Il discorso vale anche per i testi, che nel passaggio da un sito desktop a una versione mobile (o, meglio ancora, a una struttura responsive) andrebbero rivisti non solo da un punto di vista “grafico”: per rendere più piacevole fruire dei contenuti da uno schermo piccolo, infatti, è utile pensare a frasi semplici, paragrafi brevi, periodi autoconclusivi, un numero limitato di rimandi interni e tante altre attenzioni che devono entrare a far parte del linguaggio dell’azienda nel suo sito.

L’accesso ai siti desktop tipicamente si fa da una postazione con rete fissa, che può essere anche molto veloce nel caso in cui ci sia la fibra (un aspetto su cui in Italia stiamo crescendo, anche se siamo ancora indietro); l’accesso da smartphone può avvenire anche in condizioni diverse, per esempio con la connessione dati in zone dove la rete non arriva in maniera uniforme: per questo è importante realizzare siti “leggeri”, che abbiano un tempo di caricamento contenuto anche quando il collegamento a internet non è eccezionale.

fonte immagine: http://bit.ly/2q7RQcG

Le statistiche dicono infatti che il 40% delle persone abbandonano un sito se questo impiega più di 3 secondi per caricare e che se si arriva oltre i 10 secondi l’abbandono della pagina web è praticamente scontato.

La velocità di caricamento da mobile diventa dunque un aspetto cruciale, e Google mette a disposizione uno strumento che ci permette di simulare il tempo di caricamento di una pagina web con una connessione 3G: fare dei test è un buon modo per capire quanto è efficace il nostro sito, o all’opposto, quanti potenziali visitatori stiamo perdendo perché esso non è all’altezza.

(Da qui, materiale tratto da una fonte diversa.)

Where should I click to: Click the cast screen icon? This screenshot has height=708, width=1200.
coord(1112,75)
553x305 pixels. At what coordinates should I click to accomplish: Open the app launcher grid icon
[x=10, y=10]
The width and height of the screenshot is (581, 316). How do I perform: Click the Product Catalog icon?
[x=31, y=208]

Se pensiamo alla situazione dell’Italia, per esempio, un rapporto di OpenSignal ha rilevato che la diffusione della rete 4G è intorno al 60% mentre in certi Paesi (asiatici soprattutto) si arriva ben oltre il 90% del territorio.

La copertura non è ancora uniforme dappertutto, come certifica AGCOM con una mappa interattiva, e anche se per alcuni operatori il sorpasso del traffico generato con 4G (piuttosto che 3G) è ormai realtà siamo ancora lontani da un risultato ottimale; il tutto in attesa di vedere come si evolverà la situazione con l’arrivo, ormai imminente, del 5G, le cui frequenze andranno presto all’asta.

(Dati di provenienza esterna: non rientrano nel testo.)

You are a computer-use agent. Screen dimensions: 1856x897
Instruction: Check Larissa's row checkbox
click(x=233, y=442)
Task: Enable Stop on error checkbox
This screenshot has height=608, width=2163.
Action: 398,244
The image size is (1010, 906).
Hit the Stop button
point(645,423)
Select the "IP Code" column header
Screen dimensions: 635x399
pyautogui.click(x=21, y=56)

fonte immagine: http://bit.ly/2IvSSpS

Per chi sta pensando di cogliere la palla dell’introduzione del nuovo indice mobile-first al balzo per dare una rinfrescata al proprio sito internet, insomma, è bene che a questi aspetti siano date le debite attenzioni.

E ora arrivano le PWA

In questo quadro, guardando a un futuro che in realtà è già presente, si sta facendo strada una soluzione innovativa come è quella rappresentata dalle Progressive Web App (o PWA).

Abbiamo già parlato di questo sviluppo più nel dettaglio per il blog di Digital Dictionary, dove abbiamo visto che si tratta di strumenti “a metà strada” tra le app e i siti internet.

Grazie alle loro caratteristiche le PWA sono ottimi strumenti anche nell’ottica del passaggio al mobile-first index perché possono essere responsive e venire eseguite da qualsiasi browser; inoltre i motori di ricerca riescono ad accedere facilmente ai loro contenuti, diversamente da quanto avviene per le app “tradizionali” (che per essere indicizzate richiedono un impegno extra da parte dello sviluppatore).

Le Progressive Web App si possono vedere come “cornici” dentro le quali inserire di volta in volta del contenuto, con tutti i vantaggi delle app – come la possibilità di offrire delle notifiche push – ma senza i limiti che queste hanno (di costo di sviluppo, di spazio sullo store e nei telefonini e di approvazione dei contenuti).

fonte immagine: http://bit.ly/2Hdd3cu

Il panorama è in continua evoluzione, anche se per le ragioni che abbiamo spiegato il passaggio al mobile-first index segna un punto di svolta nel suo piccolo “storico” per l’indicizzazione dei contenuti e quindi anche per come viene vissuto il web attraverso l’uso del motore di ricerca di Google.

Chiedersi se la nostra azienda, con il suo sito, è pronta a cogliere le opportunità che si presenteranno per via di questo cambiamento diventa indispensabile per lo sviluppo di ogni business, dal più piccolo al più grande.